Producers step up research to tackle technical problems
For someone wearing a $8,000 diamond ring, color, clarity, cut and carat are what make the gem stone valuable.
But for some labs that grow diamonds in China, these are not the most important properties. Instead, high electrical resistivity, heat conductivity and hardness are what count. At least, these are what potential clients such as Chinese semiconductor companies are banking on.
China's leading lab-grown diamond makers, whose combined production takes up about 90 percent of the world's total, are stepping up research efforts by cooperating with research institutions to develop lab-grown diamonds as semiconductor materials, experts said.
"Many leading lab-grown diamond producers in China are working to tackle technical problems in the field, such as the ability to make a p-n junction in diamond, with tech support from academies and institutes," said Zhang Zengqi, secretary head of Shandong Mining Association.
A p-n junction is an interface between two types of semiconductor material.
Zhengzhou Sino-Crystal Diamond Co Ltd has teamed up with the Academy of Opto-Electronics under the Chinese Academy of Sciences for a diamond semiconductor project.
The project is still at the research stage and the company is seeking further cooperation across fields. To date, Zhengzhou Sino-Crystal Diamond takes up about 14 percent of China's total market share.
According to Zhang, diamond can be an ideal semiconductor material.

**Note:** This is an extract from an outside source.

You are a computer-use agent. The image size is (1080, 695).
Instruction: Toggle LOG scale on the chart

The thermal conductivity of diamond is 14 times that of silicon, currently the most common semiconductor material. The high thermal conductivity of diamond allows heat release, which can reduce the size of cooling systems required in electrical devices during power generation.

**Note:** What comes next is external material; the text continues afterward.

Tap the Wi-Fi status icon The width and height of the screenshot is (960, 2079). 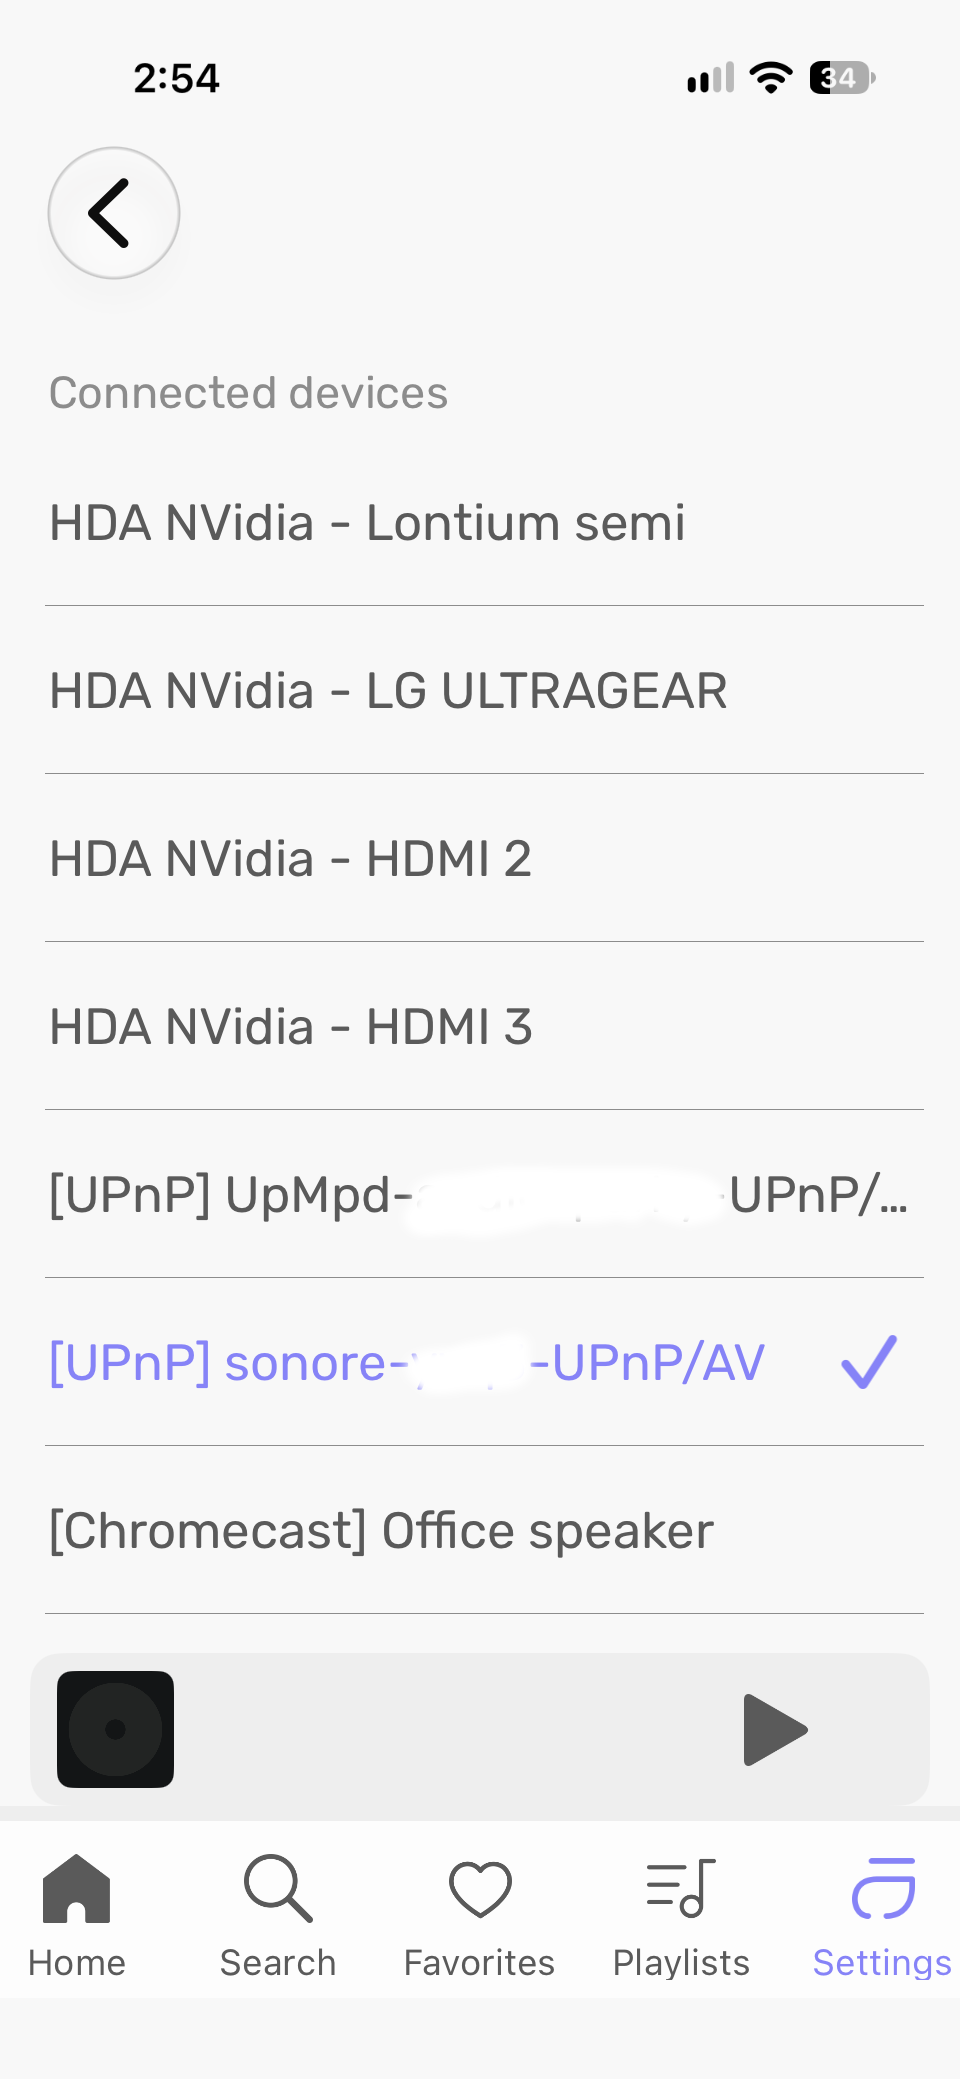pos(770,78)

"Its heat conductivity would allow for smaller power devices with the same capacity, compared with silicon," Zhang said.
In addition, the electrical field resistance of diamond is 30 times greater than that of silicon, which can suppress power conversion losses, according to Zhang.

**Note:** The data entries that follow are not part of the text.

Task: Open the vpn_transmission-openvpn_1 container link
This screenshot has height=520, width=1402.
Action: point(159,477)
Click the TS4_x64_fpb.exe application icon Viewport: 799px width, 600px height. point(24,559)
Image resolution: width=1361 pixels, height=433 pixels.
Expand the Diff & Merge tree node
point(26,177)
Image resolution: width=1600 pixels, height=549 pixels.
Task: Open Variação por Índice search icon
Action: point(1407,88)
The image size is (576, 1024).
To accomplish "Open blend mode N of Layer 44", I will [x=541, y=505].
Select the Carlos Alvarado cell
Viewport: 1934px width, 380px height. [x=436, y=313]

Such characteristics make diamond the ultimate material for use in semiconductors for electronic devices, the key for social infrastructure such as power grids, railways, and electric vehicles.
"Although diamonds are nonconductive, they can be doped using phosphorus and boron to increase their electrical conductivity," Zhang said.
So if diamonds are such good semiconductors, why are they not used more widely?
Mined diamonds are too expensive to use, but lab-grown diamonds, whose production costs are about half those of mined diamonds, are an inexpensive alternative.
"Lab-grown diamonds are much cheaper than mined stones, it only takes five to eight days to make a 1-carat stone, and more importantly, they are in abundant supply - companies can produce as much as the world wants," said Tang Bin, deputy director at the Gem Appraisal Center of Peking University, China's leading institute that offers diamond grading services.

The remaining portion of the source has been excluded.